「廻田の雨降り」第14話
半ばヤケッパチで放った桔梗の言葉を、湘子は勘違いして薬依存の克服の気概と受け取ったようだった。
肩をポンポン叩き励ますものだから、反駁するにもできず仕舞で、桔梗は笑顔の湘子に見送られてカフェNo.33を後にすることになってしまった。
ーへんな一日になった。
良いんだか悪いんだか。白・黒、足して割ってグレー、しかしグレー は不安だ。
家を出た時に燦々と照り注いでいたあの太陽は、もうとうに不在であった。空は息詰まったように曇っている。レゲエとアイスコーヒー、そうはしゃいだ正午が、もう十年の昔のようである。

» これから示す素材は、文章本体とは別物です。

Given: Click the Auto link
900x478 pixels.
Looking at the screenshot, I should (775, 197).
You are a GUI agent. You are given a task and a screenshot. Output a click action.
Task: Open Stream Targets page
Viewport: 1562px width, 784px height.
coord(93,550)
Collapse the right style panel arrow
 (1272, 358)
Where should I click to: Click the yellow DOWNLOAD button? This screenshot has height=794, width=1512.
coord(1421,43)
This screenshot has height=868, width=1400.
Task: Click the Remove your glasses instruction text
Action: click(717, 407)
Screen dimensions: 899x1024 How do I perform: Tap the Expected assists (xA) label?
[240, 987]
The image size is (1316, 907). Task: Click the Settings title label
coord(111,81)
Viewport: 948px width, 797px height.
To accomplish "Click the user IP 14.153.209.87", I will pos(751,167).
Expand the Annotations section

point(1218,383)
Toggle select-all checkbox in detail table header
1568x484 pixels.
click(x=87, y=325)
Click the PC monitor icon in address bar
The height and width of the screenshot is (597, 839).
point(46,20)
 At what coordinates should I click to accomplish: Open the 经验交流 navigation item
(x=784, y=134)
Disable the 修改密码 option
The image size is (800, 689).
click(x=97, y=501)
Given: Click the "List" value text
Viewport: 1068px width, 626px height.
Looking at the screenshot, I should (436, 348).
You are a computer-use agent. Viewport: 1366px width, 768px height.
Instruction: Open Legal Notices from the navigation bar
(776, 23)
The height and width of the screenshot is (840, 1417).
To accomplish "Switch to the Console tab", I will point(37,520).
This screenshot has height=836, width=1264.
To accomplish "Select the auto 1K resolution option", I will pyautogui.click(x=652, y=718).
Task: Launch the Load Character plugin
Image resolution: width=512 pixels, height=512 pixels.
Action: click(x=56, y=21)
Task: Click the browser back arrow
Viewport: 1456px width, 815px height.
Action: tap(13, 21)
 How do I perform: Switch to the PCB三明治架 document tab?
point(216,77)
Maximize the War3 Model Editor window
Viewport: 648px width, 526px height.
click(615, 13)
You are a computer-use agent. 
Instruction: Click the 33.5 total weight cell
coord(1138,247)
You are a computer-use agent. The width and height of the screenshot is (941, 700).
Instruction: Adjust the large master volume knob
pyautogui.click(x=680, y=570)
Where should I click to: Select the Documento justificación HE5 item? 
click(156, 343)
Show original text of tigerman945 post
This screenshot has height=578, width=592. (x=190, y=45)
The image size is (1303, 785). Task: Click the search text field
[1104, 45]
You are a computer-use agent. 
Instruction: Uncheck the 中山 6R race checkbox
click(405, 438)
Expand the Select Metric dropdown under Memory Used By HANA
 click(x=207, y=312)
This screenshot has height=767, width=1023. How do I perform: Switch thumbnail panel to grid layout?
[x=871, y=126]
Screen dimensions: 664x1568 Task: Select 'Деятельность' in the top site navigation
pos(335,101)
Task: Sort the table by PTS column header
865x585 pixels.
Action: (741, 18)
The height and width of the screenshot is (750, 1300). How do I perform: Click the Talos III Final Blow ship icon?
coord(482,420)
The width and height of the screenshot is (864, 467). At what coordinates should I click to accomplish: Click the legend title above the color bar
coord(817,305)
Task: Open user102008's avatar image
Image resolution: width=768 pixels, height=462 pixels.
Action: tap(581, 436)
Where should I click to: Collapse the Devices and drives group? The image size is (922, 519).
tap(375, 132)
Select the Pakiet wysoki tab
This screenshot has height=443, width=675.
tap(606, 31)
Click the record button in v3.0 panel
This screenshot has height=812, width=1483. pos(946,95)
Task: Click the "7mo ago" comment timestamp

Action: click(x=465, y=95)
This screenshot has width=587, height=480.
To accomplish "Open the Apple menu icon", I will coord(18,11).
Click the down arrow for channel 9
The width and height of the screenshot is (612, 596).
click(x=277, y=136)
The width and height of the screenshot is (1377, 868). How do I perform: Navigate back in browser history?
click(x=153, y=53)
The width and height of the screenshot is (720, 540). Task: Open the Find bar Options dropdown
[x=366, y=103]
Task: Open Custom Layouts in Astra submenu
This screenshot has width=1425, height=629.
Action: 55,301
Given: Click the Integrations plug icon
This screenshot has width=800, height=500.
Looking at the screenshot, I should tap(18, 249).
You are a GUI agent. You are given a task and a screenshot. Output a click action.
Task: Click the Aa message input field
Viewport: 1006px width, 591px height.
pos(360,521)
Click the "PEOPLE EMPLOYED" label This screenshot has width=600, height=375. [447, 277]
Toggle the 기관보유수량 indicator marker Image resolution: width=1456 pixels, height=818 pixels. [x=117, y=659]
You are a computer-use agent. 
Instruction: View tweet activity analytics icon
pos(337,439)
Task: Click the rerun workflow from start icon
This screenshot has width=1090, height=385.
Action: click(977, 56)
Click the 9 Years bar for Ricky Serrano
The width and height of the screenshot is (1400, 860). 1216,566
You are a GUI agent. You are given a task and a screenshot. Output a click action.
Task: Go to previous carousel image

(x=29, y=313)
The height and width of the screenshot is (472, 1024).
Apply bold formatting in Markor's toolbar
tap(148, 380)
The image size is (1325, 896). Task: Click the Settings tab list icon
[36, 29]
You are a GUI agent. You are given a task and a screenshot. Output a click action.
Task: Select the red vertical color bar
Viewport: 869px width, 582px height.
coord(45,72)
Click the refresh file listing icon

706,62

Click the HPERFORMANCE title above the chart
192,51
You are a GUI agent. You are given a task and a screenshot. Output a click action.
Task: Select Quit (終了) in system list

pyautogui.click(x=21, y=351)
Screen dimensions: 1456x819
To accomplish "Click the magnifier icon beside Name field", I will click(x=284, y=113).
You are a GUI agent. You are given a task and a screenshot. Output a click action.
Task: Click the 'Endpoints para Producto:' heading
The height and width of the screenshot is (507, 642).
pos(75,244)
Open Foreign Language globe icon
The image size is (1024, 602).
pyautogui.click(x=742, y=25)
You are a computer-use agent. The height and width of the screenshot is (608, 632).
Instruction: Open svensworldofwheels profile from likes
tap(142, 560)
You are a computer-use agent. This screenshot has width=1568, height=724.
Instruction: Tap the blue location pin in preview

唯一ココナッツ号だけが、変わらぬ涼しさで桔梗を待っていた。
ト、と息をつく。そして漕ぎ出した。
廻田から自宅までの道は、往路抱いた心地とは比べ物にならない。つまらない。味気ない。ただ曇って、ただ灰色に、ただ落胆に。
肩を落とし、ヌボゥヌボゥとペダルを漕いでゆくよりない。
梅雨を前に、路のあちこちから土の温気が漂っている。むせかえるような温気と、新芽の緑色の瞬き合いに圧倒された桔梗は、軽い目眩を憶えてくらりとした。その緑の舗道を、ココナッツ号はゆっくり、ヌボゥヌボゥのままに遅々と進み行く。
こう蝸牛の速度で漕いでいると、街行く人々もまた、緩慢に動いて見えてくるのだから不思議である。
午後四時の廻田、住まいの新銅カ窪までの道程には、油断のような隙が所々にあった。誰もが中途の時間を止む無くやり過ごしているようにも見えた。勢い溢れるは萌え出ずる緑ばかり、店々の軒では、呑気に休む老人などがいた。
桔梗は、ふとココナッツ号を停めた。
ジェラート屋のワゴンが、道先に停車している。